Tag Archives: second peak

Blood Tests, Relaxed Restrictions and a Peaceful Protest

I had to visit the Treatment Centre for a blood test yesterday. I didn’t need one and I don’t do it for fun but I had been told to have another one in a clear case of the left hand not knowing what the right hand is doing.

For posterity, I note the following things.

One – there was nobody on the door with masks, gel, advice or censure.

Two – people were once again drifting in through the door. Some weren’t using the hand gel and some were accompanying patients and didn’t need to be there.

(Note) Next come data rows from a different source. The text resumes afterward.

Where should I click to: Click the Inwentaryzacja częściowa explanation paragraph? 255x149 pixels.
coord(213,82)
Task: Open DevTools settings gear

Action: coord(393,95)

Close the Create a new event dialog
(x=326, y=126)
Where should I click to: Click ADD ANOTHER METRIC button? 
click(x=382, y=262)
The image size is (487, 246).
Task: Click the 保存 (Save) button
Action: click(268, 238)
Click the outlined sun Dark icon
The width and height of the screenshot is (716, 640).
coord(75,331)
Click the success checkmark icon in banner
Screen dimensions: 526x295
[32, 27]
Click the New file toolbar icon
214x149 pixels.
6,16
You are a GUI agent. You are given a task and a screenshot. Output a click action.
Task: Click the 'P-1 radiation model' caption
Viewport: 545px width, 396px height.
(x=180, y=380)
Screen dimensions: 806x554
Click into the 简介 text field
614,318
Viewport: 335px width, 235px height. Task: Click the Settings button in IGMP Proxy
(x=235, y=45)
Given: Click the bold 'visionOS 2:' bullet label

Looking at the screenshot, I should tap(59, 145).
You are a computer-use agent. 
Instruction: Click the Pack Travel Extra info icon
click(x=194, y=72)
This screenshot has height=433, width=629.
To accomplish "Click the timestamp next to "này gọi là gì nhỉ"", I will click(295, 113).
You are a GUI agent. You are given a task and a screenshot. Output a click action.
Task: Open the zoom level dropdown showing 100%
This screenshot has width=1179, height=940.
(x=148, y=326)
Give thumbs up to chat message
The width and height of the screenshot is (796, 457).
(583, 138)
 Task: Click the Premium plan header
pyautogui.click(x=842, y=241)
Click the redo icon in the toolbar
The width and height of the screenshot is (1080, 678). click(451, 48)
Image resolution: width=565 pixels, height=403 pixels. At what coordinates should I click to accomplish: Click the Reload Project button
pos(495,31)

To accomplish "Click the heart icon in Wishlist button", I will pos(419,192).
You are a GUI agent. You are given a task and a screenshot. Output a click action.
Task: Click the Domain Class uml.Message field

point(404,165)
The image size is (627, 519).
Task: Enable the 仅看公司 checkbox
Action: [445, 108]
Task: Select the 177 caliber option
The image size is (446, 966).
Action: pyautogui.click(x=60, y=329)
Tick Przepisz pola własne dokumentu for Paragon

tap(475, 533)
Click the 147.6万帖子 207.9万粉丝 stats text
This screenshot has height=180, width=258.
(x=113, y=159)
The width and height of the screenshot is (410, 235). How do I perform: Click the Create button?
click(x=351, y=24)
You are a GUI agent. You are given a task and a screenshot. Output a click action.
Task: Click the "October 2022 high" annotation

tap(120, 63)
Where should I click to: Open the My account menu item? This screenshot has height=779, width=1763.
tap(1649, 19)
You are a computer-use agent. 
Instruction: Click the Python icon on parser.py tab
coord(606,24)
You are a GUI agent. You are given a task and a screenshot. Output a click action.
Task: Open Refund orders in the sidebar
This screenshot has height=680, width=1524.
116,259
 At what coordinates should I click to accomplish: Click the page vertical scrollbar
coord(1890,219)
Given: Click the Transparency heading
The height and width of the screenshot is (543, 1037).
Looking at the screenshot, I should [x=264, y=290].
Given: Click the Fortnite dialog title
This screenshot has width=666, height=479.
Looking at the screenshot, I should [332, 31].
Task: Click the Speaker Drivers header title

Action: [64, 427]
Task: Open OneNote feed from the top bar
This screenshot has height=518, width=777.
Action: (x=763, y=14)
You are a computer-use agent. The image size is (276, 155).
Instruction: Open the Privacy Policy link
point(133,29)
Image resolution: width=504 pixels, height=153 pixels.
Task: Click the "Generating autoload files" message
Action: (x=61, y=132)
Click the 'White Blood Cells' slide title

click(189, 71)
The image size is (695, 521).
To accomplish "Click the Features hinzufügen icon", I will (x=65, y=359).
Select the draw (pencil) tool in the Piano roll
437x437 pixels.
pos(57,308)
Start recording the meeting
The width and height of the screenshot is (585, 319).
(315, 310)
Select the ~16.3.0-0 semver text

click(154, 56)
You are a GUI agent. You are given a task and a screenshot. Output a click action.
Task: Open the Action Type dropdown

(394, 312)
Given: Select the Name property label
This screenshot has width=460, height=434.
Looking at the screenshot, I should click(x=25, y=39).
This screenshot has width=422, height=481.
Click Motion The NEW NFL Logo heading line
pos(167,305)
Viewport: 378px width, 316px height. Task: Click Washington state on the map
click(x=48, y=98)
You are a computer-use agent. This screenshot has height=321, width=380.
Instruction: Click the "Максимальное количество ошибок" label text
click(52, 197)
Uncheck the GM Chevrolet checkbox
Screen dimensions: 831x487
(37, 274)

Three – I saw a staff memeber walking round with their mask pulled down under their nose. Admittedly, it was a nose of heroic proportions and they were clearly proud of it (and possibly unable to get it into the mask), but it was still unmasked when it should have been covered.

Four – the cafe is open again, though you can onl;y have one person at a table.

Five – the phlebotomist is no longer wearing a face shield, as noted at City Hospital when I had my last anti-coagulant blood test.

These are not criticisms, just observations noted down for posterity. At a time we are told that a second peak is coming and that it is due to undisciplined social gatherings, it might be germane to note the slackening off of NHS discipline.

The service was excellent, if you ignore the fact the test was not necessary and the telephone helpline had proved to be bloody useless after they messed my prescription up.

On the other hand, I was able to collect a blood form, have the test, get my prescription and be given advice by the pharmacist and still get out of the car park in thirty minutes. Impressive stuff.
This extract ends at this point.